## SELECTED EXTRACT

Begin

# Top Fin 5.5 Kit



## sandrac8388 (Sep 4, 2012)

Anyone have this kit and use the filter? I really didn't like it but i got some tips on how to tweek it up. Any reviews?


----------



## inuudo (Aug 21, 2012)

I bought it and also bought an Aquaclear 20 immediately to replace the filter. 

Since then, however, I purchased a separate 5.5 gallon as a quarantine tank and put the topfin filter on it. I ditched the filter media that came with it; instead I'm using a piece of Fluval sponge, and some biomass in mesh bags that came from two different cycled tanks. I think the theory was good, but unfortunately, the QT isn't cycled. :-(

The filter itself is fine -- quieter than I thought it would be. It's larger than the Aquaclear 20 though.


----------



## sandrac8388 (Sep 4, 2012)

inuudo said:


> I bought it and also bought an Aquaclear 20 immediately to replace the filter.

End

## ENTRIES
Begin

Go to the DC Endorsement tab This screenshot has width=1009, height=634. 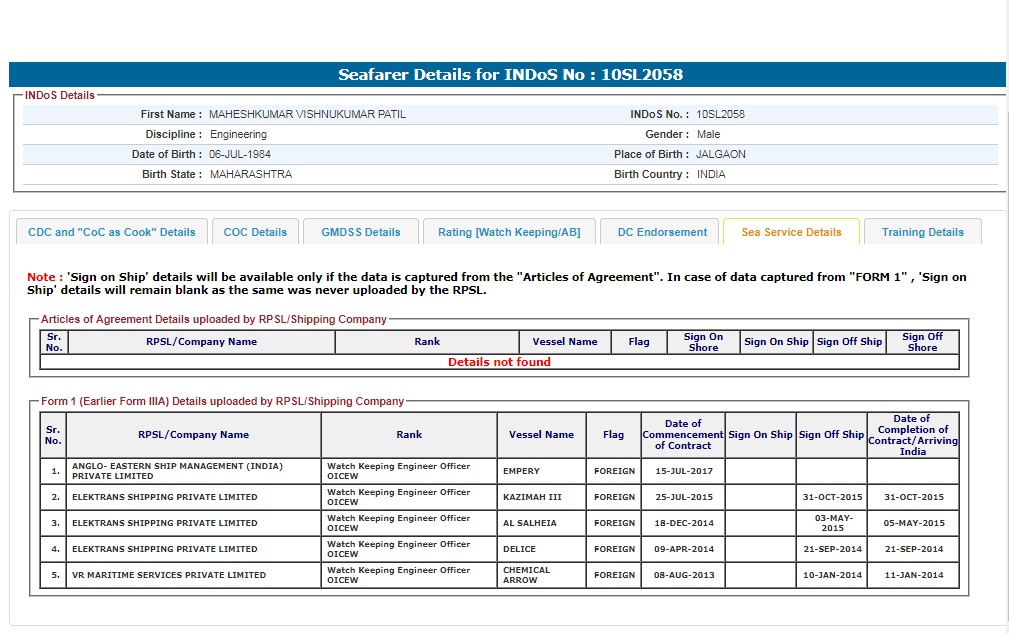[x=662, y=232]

End
Begin

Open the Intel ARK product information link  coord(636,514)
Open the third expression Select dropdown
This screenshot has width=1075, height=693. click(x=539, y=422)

End

## EXERCISE DETAILS
From the Top Fin kit thread:
1. Which filter did inuudo buy right away to replace the kit's filter?
2. What did inuudo use instead of the filter media that came with the Top Fin filter?
3. How does the Top Fin filter's size compare with the Aquaclear 20?
Work only from the Top Fin kit thread, not the items.

## EXERCISE OUTPUT
1. An Aquaclear 20.
2. A piece of Fluval sponge and some biomass in mesh bags from two different cycled tanks.
3. It is larger than the Aquaclear 20.